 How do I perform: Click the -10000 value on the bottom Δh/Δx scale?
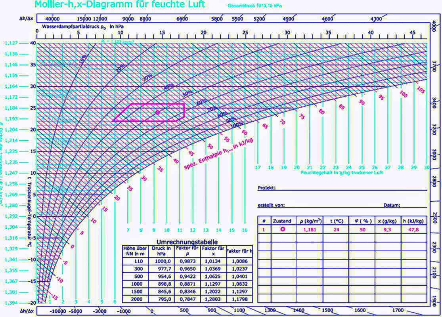[58, 311]
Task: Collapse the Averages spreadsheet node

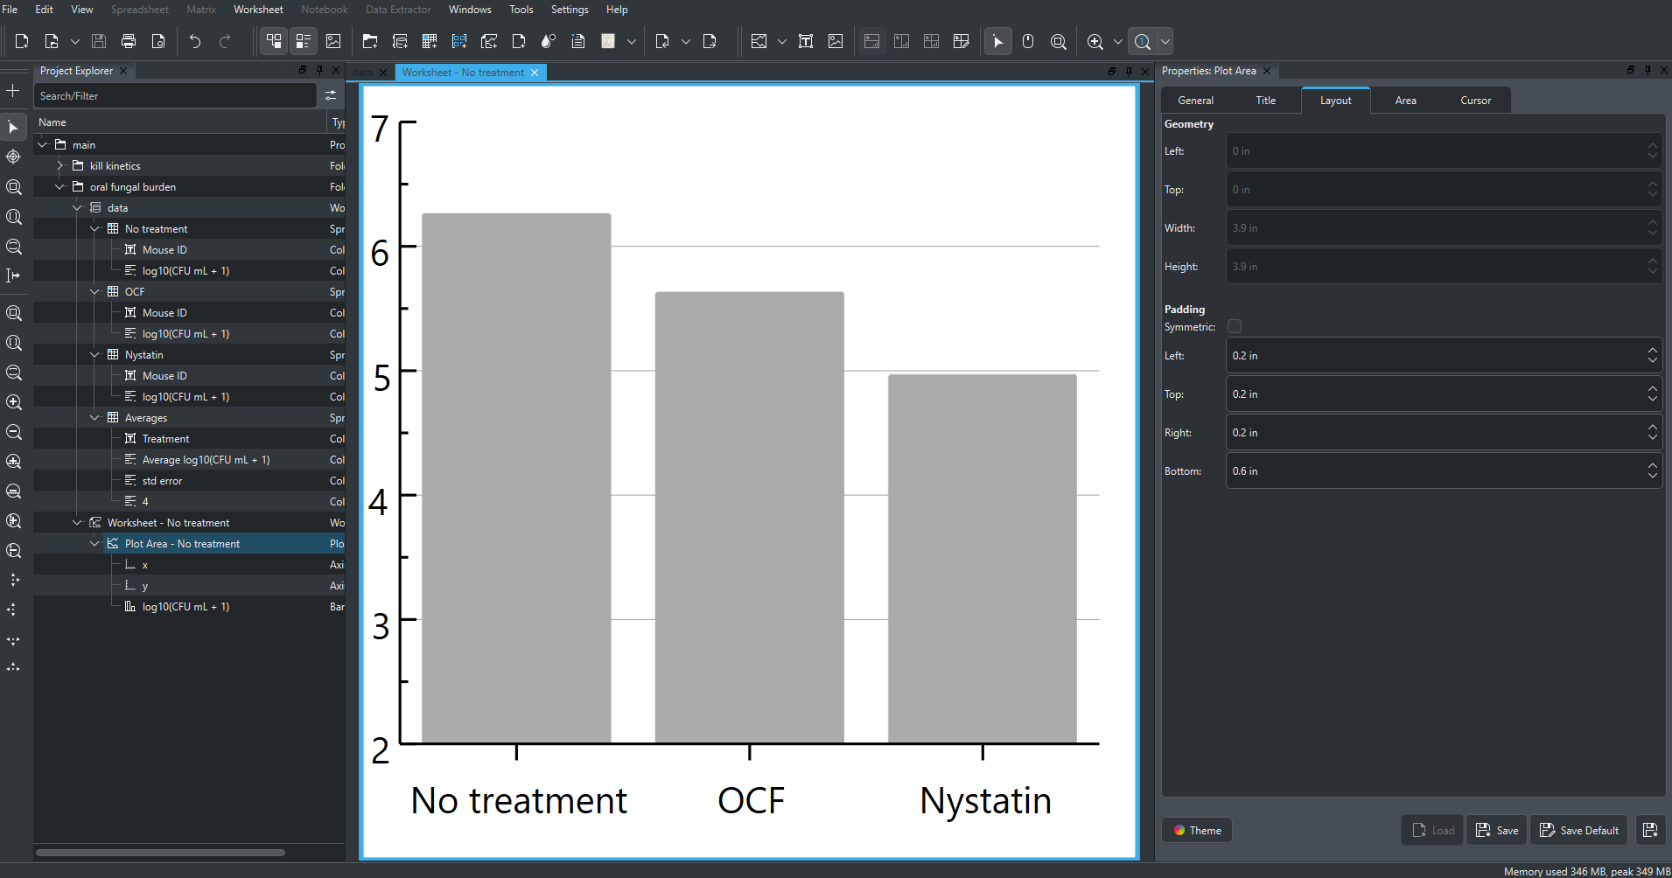Action: pyautogui.click(x=94, y=417)
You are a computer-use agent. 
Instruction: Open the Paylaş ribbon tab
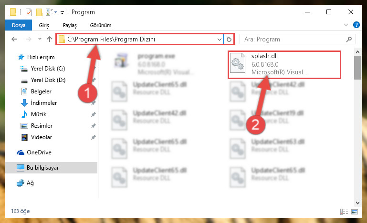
# # # #
§ **Work to complete**
Set down the data exactly as it appears, without any images.

§ **Solution below**
 How do I perform: Click the -10000 value on the bottom Δh/Δx scale?
[58, 311]
Task: Collapse the Averages spreadsheet node

Action: pyautogui.click(x=94, y=417)
You are a computer-use agent. 
Instruction: Open the Paylaş ribbon tab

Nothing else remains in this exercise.